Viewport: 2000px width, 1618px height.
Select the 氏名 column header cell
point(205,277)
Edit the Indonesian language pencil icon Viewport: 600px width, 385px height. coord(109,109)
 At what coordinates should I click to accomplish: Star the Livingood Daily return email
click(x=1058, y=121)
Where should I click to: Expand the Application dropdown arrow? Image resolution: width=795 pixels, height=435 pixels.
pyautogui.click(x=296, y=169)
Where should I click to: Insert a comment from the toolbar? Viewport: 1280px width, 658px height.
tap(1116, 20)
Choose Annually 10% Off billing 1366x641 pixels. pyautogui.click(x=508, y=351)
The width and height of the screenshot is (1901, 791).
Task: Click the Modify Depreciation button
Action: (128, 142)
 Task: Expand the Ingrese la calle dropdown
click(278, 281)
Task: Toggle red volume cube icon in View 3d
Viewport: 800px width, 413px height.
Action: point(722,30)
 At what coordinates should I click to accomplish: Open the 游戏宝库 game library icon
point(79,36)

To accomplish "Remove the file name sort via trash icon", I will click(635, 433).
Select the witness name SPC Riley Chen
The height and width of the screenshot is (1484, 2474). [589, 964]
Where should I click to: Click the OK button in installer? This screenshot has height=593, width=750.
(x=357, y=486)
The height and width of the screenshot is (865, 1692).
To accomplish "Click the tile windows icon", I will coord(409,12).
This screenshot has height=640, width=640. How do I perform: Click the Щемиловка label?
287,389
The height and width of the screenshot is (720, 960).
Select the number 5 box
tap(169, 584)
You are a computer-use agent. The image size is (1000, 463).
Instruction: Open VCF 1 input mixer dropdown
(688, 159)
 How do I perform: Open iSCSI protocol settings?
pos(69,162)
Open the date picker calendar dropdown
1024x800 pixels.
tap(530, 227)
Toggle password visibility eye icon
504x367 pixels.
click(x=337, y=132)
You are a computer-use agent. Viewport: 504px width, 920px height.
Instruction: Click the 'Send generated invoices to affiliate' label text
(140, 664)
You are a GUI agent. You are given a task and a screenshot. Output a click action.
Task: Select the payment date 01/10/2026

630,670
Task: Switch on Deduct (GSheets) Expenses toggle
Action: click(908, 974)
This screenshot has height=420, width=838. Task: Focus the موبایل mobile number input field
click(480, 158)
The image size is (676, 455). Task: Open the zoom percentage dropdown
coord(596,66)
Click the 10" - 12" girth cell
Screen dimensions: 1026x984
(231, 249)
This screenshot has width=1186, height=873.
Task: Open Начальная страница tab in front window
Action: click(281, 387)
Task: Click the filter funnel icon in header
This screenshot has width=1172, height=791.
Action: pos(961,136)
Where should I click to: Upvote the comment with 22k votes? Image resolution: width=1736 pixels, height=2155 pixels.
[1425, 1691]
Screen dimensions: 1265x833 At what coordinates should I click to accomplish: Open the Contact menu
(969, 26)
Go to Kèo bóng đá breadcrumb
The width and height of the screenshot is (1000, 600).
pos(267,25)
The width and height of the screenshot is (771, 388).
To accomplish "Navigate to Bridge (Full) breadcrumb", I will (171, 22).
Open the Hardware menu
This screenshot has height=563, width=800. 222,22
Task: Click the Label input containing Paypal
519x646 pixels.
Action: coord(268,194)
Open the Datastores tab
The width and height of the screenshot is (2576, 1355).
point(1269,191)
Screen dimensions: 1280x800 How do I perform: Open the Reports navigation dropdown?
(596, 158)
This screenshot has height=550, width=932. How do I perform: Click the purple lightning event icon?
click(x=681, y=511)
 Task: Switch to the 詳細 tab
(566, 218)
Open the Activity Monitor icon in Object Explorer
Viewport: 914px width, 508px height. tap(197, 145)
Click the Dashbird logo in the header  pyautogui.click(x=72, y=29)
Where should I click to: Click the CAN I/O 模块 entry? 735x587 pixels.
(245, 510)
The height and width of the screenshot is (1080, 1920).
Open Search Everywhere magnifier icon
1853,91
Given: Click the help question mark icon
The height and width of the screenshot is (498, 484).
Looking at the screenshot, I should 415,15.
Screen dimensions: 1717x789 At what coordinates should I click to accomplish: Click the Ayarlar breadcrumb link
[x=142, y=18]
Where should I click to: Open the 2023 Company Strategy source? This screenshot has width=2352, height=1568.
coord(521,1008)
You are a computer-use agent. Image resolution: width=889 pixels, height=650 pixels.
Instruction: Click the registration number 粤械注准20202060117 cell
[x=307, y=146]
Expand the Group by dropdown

§

▶ _Prompt_: Present all of the data above as a numbered list, one line per item, and leave out any blank lines.

▶ _Output of the exercise_:
1. Viewport: 2000px width, 1618px height.
2. Select the 氏名 column header cell
3. point(205,277)
4. Edit the Indonesian language pencil icon Viewport: 600px width, 385px height. coord(109,109)
5.  At what coordinates should I click to accomplish: Star the Livingood Daily return email
6. click(x=1058, y=121)
7. Where should I click to: Expand the Application dropdown arrow? Image resolution: width=795 pixels, height=435 pixels.
8. pyautogui.click(x=296, y=169)
9. Where should I click to: Insert a comment from the toolbar? Viewport: 1280px width, 658px height.
10. tap(1116, 20)
11. Choose Annually 10% Off billing 1366x641 pixels. pyautogui.click(x=508, y=351)
12. The width and height of the screenshot is (1901, 791).
13. Task: Click the Modify Depreciation button
14. Action: (128, 142)
15.  Task: Expand the Ingrese la calle dropdown
16. click(278, 281)
17. Task: Toggle red volume cube icon in View 3d
18. Viewport: 800px width, 413px height.
19. Action: point(722,30)
20.  At what coordinates should I click to accomplish: Open the 游戏宝库 game library icon
21. point(79,36)
22. To accomplish "Remove the file name sort via trash icon", I will click(635, 433).
23. Select the witness name SPC Riley Chen
24. The height and width of the screenshot is (1484, 2474). [589, 964]
25. Where should I click to: Click the OK button in installer? This screenshot has height=593, width=750.
26. (x=357, y=486)
27. The height and width of the screenshot is (865, 1692).
28. To accomplish "Click the tile windows icon", I will coord(409,12).
29. This screenshot has height=640, width=640. How do I perform: Click the Щемиловка label?
30. 287,389
31. The height and width of the screenshot is (720, 960).
32. Select the number 5 box
33. tap(169, 584)
34. You are a computer-use agent. The image size is (1000, 463).
35. Instruction: Open VCF 1 input mixer dropdown
36. (688, 159)
37.  How do I perform: Open iSCSI protocol settings?
38. pos(69,162)
39. Open the date picker calendar dropdown
40. 1024x800 pixels.
41. tap(530, 227)
42. Toggle password visibility eye icon
43. 504x367 pixels.
44. click(x=337, y=132)
45. You are a computer-use agent. Viewport: 504px width, 920px height.
46. Instruction: Click the 'Send generated invoices to affiliate' label text
47. (140, 664)
48. You are a GUI agent. You are given a task and a screenshot. Output a click action.
49. Task: Select the payment date 01/10/2026
50. 630,670
51. Task: Switch on Deduct (GSheets) Expenses toggle
52. Action: click(908, 974)
53. This screenshot has height=420, width=838. Task: Focus the موبایل mobile number input field
54. click(480, 158)
55. The image size is (676, 455). Task: Open the zoom percentage dropdown
56. coord(596,66)
57. Click the 10" - 12" girth cell
58. Screen dimensions: 1026x984
59. (231, 249)
60. This screenshot has width=1186, height=873.
61. Task: Open Начальная страница tab in front window
62. Action: click(281, 387)
63. Task: Click the filter funnel icon in header
64. This screenshot has width=1172, height=791.
65. Action: pos(961,136)
66. Where should I click to: Upvote the comment with 22k votes? Image resolution: width=1736 pixels, height=2155 pixels.
67. [1425, 1691]
68. Screen dimensions: 1265x833 At what coordinates should I click to accomplish: Open the Contact menu
69. (969, 26)
70. Go to Kèo bóng đá breadcrumb
71. The width and height of the screenshot is (1000, 600).
72. pos(267,25)
73. The width and height of the screenshot is (771, 388).
74. To accomplish "Navigate to Bridge (Full) breadcrumb", I will (171, 22).
75. Open the Hardware menu
76. This screenshot has height=563, width=800. 222,22
77. Task: Click the Label input containing Paypal
78. 519x646 pixels.
79. Action: coord(268,194)
80. Open the Datastores tab
81. The width and height of the screenshot is (2576, 1355).
82. point(1269,191)
83. Screen dimensions: 1280x800 How do I perform: Open the Reports navigation dropdown?
84. (596, 158)
85. This screenshot has height=550, width=932. How do I perform: Click the purple lightning event icon?
86. click(x=681, y=511)
87.  Task: Switch to the 詳細 tab
88. (566, 218)
89. Open the Activity Monitor icon in Object Explorer
90. Viewport: 914px width, 508px height. tap(197, 145)
91. Click the Dashbird logo in the header  pyautogui.click(x=72, y=29)
92. Where should I click to: Click the CAN I/O 模块 entry? 735x587 pixels.
93. (245, 510)
94. The height and width of the screenshot is (1080, 1920).
95. Open Search Everywhere magnifier icon
96. 1853,91
97. Given: Click the help question mark icon
98. The height and width of the screenshot is (498, 484).
99. Looking at the screenshot, I should 415,15.
100. Screen dimensions: 1717x789 At what coordinates should I click to accomplish: Click the Ayarlar breadcrumb link
101. [x=142, y=18]
102. Where should I click to: Open the 2023 Company Strategy source? This screenshot has width=2352, height=1568.
103. coord(521,1008)
104. You are a computer-use agent. Image resolution: width=889 pixels, height=650 pixels.
105. Instruction: Click the registration number 粤械注准20202060117 cell
106. [x=307, y=146]
107. Expand the Group by dropdown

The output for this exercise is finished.